Say you have a 4×4 design and are interested in the comparisons A/B and C/D. We simulate a data set with different T/R-ratios and CVs.

sim.williams(treatments = 4, sequences = 4, n = 28,
             T = c("A", "C"), R = c("B", "D"),
             theta0 = c(0.95, 0.90),
             CV = c(0.25, 0.20), details = TRUE)

Gives
Geometric means of PK response
  period
    1: 0.9153
    2: 0.9901
    3: 0.9372
    4: 0.9407
  sequence
    ADBC: 0.9375
    BACD: 0.8875
    CBDA: 0.9705
    DCAB: 0.9894
  treatment
    A: 0.9423
    B: 0.9740
    C: 0.8859
    D: 0.9825

Incomplete blocks extracted from 4×4 Williams’ design
log(PK) ~ sequence + subject + period + treatment, TaT (AB)
Type III ANOVA: Two at a Time approach
sequence vs subject
          Df Sum Sq Mean Sq F value Pr(>F)
sequence   3 0.1263 0.04209   1.212  0.327
subject   24 0.8338 0.03474   0.450  0.972
period     3 0.2614 0.08714   1.129  0.357
treatment  1 0.0153 0.01532   0.198  0.660
Residuals 24 1.8531 0.07721               

PE A/B     0.9675
90% CI     0.8520 – 1.0985 (pass)
CV (intra) 0.2833

Incomplete blocks extracted from 4×4 Williams’ design
log(PK) ~ sequence + subject + period + treatment, TaT (CD)
Type III ANOVA: Two at a Time approach
sequence vs subject
          Df Sum Sq Mean Sq F value Pr(>F) 
sequence   3 0.1644 0.05480   1.696 0.1945 
subject   24 0.7754 0.03231   0.920 0.5799 
period     3 0.0544 0.01812   0.516 0.6751 
treatment  1 0.1500 0.15000   4.272 0.0497 *
Residuals 24 0.8427 0.03511                 

PE C/D     0.9017
90% CI     0.8276 – 0.9823 (pass)
CV (intra) 0.1890

If you want only the results use details = FALSE. To retrieve the simulated data, use show.data = TRUE.
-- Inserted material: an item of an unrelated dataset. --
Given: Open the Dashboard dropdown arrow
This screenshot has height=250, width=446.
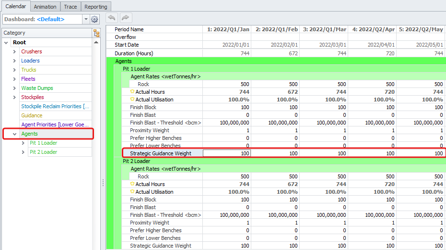Looking at the screenshot, I should point(86,19).
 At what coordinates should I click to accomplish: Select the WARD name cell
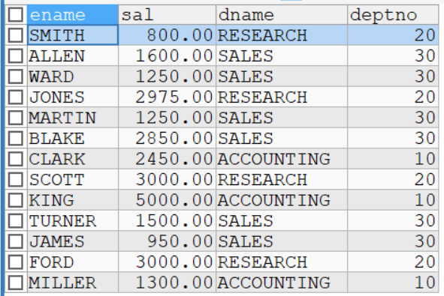[73, 76]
This is just one of the six possible 4×4 Williams’ designs (ADBC|BACD|CBDA|DCAB, ADCB|BCDA|CABD|DBAC, ACDB|BDCA|CBAD|DABC, ACBD|BADC|CDAB|DBCA, ABDC|BCAD|CDBA|DACB, ABCD|BDAC|CADB|DCBA). If you are interested in another one, specify it as a character vector in the argument seq.
If you insist in the bogus nested structure (why?), use nested = TRUE.
If you want other simulations use setseed = FALSE.

Dose proportionality (4 levels, dose-normalized PK-responses A/D, B/D, C/D).
sim.williams(treatments = 4, sequences = 4, n = 28,
             T = c("A", "B", "C"), R = "D",
             theta0 = c(0.93, 0.97, 0.99),
             CV = c(0.20, 0.22, 0.25))

PE A/D     0.9404
90% CI     0.8695 – 1.0171 (pass)
CV (intra) 0.1727

PE B/D     0.9703
90% CI     0.8888 – 1.0593 (pass)
CV (intra) 0.1940

PE C/D     0.9815
90% CI     0.8870 – 1.0860 (pass)
CV (intra) 0.2241

6×3 Williams’ design, one test (A) compared to references from different regions (B, C).
sim.williams(treatments = 3, sequences = 6, n = 24,
             T = c("A"), R = c("B", "C"),
             theta0 = c(0.93, 0.95),
             CV = c(0.25, 0.20))

PE A/B     0.9793
90% CI     0.8866 – 1.0817 (pass)
CV (intra) 0.2022

PE A/C     0.9351
90% CI     0.8457 – 1.0340 (pass)
CV (intra) 0.2045

Results of the three examples confirmed in Phoenix/WinNonlin v8.1.